Life happens to all of us, there are cir****tances that we are in that need fixing, it's all about the choices we make. However my question was after all is said and done, I wonder any1 thought wow, lost all this wt still not happy. BC losing the wt doesn't really make everything else ok. I will have the sleeve and go on with my stuff, missing my mom terribly she died 1 1/2 yrs ago stage 4 stomach cancer, her baby sis died 3 months prior to her. My husband lost his job in sept, I have to give my horse away in Oct bc we couldn't afford to keep him anymore, thanksgiving we found my uncle dead in his house, Dec. 23 my mother in law died, my husband went to her house that nite to give her her food and meds, she was unresponsive, call 911 they talked him through cpr, she revived, open her eyes said I love you son, jesus took one breath and died, april my fathers sis died and august his other sis died. So yeah life happens and we are doing the best we can.
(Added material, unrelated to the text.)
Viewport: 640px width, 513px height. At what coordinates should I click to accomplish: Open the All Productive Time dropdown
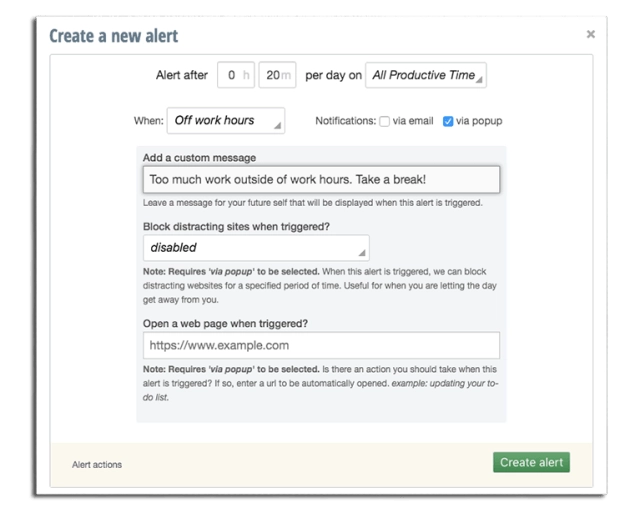tap(426, 75)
Thanks for listening. continued success on your journey and relationships are hard I can relate to what you are saying about the arguments.

Dan1962
on 2/4/15 11:36 pm - Syracuse, NY
VSG on 09/23/14

Many many many things have improved.  But you still have to be very mindful of triggers that cause over eatting.  I am reminded weekly that I need to keep my awarmenss high.....last week (I'm in sales) I received an great order for $407,000.  I was thrilled.  But I had this feeling where I thought somehting was missing and then I realized I used to always go out for my celebrtory lunch.  And if I miised that I would stop and grab a couple of steaks (nice juicy big ole ribeyes) and make my wife and I a great dinner.  It is really a challenge to figure out what to do with that emotion and stop the behavior that has been present most of my life.  But I've learned to put my time and energy elsewhere.  I have a couple of new hobbies, which I really enjoy.  Once I accepted the fact I am an emotional eater, my awaremenss and determination to beat it has been remarkable.  Anyway, good luck to you and everyone else. 

  

    

    
(deactivated member)
on 2/4/15 11:40 pm

thank you for those kind words and I'm glad you are moving forward in a positive direction. Be well and keep on doing you bro

Tracy D.
on 2/5/15 1:01 am - Papillion, NE
VSG on 05/24/13

People are shocked to find out that losing the weight and getting to the magical number on the scale leaves them feeling a bit...underwhelmed I guess is a good word.  

What I believe is that the excess weight is a great excuse for people to not live life to the  fullest - that was my case.  I would avoid social situations, cancel out on plans, not even attempt to do things, all because of my embarrassment/fears/shame over my weight.  I was willing to accept bad behavior from people and keep my mouth shut because I didn't think anyone would value my opinion.  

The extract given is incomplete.